Instructies.
a - Hoe heeft de Commissie het overleg in de Duitse overkoepelende organisatie volgens verzoeksters beoordeeld in het fragment over de Duitse koepelorganisatie?
b - Zet het fragment over de Duitse koepelorganisatie voort na de laatste zin.
___ Geselecteerd fragment
Als tweede middel voeren verzoeksters aan dat de Commissie hen wegens de deelneming aan vermeende "kartelbijeenkomsten" van een Duitse koepelorganisatie voor diverse producten verantwoordelijk heeft gehouden voor de globale inbreuk met betrekking tot de betrokken producten, zonder bewijs van hun deelneming aan afspraken betreffende de betrokken producten. Dienaangaande betogen verzoeksters dat de Commissie het overleg in de Duitse overkoepelende organisatie ten onrechte en overhaast als een restrictie met mededingingsbeperkende strekking heeft aangemerkt, zonder rekening te houden met de concrete economische en juridische context ervan.
______
___ Vastgelegde gegevens
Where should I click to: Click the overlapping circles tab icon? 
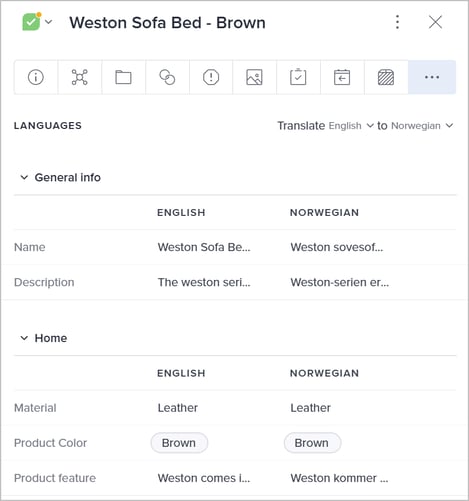tap(167, 77)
______
Antwoorden bij opdrachten.
a - Volgens verzoeksters heeft de Commissie het overleg ten onrechte en overhaast als een restrictie met mededingingsbeperkende strekking aangemerkt, zonder rekening te houden met de concrete economische en juridische context ervan.

b -
Voorts stellen verzoeksters als derde middel dat de Commissie geen inbreuken op het mededingingsrecht op de Duitse markt voor keramisch sanitair heeft bewezen. Verzoeksters stellen dienaangaande dat de Commissie op basis van een onjuiste rechtsopvatting het overleg in een Duitse brancheorganisatie voor keramisch sanitair als prijscoördinatie en als restrictie met mededingingsbeperkende strekking heeft aangemerkt, en dat zij door het trekken van ontoelaatbare belastende conclusies uit kennelijk irrelevante bewijsmiddelen inbreuk heeft gemaakt op verzoeksters' recht op een eerlijke en onpartijdig gevoerde procedure.

Als vierde middel betogen verzoeksters dat zij niet hebben deelgenomen aan prijscoördinatie in Frankrijk of België. Volgens verzoeksters heeft de Commissie het overleg in de Belgische en de Franse brancheorganisaties voor keramisch sanitair ten onrechte als prijscoördinatie aangemerkt, de duur van de vermeende inbreuken onjuist beoordeeld en bijgevolg artikel 101 VWEU onjuist toegepast.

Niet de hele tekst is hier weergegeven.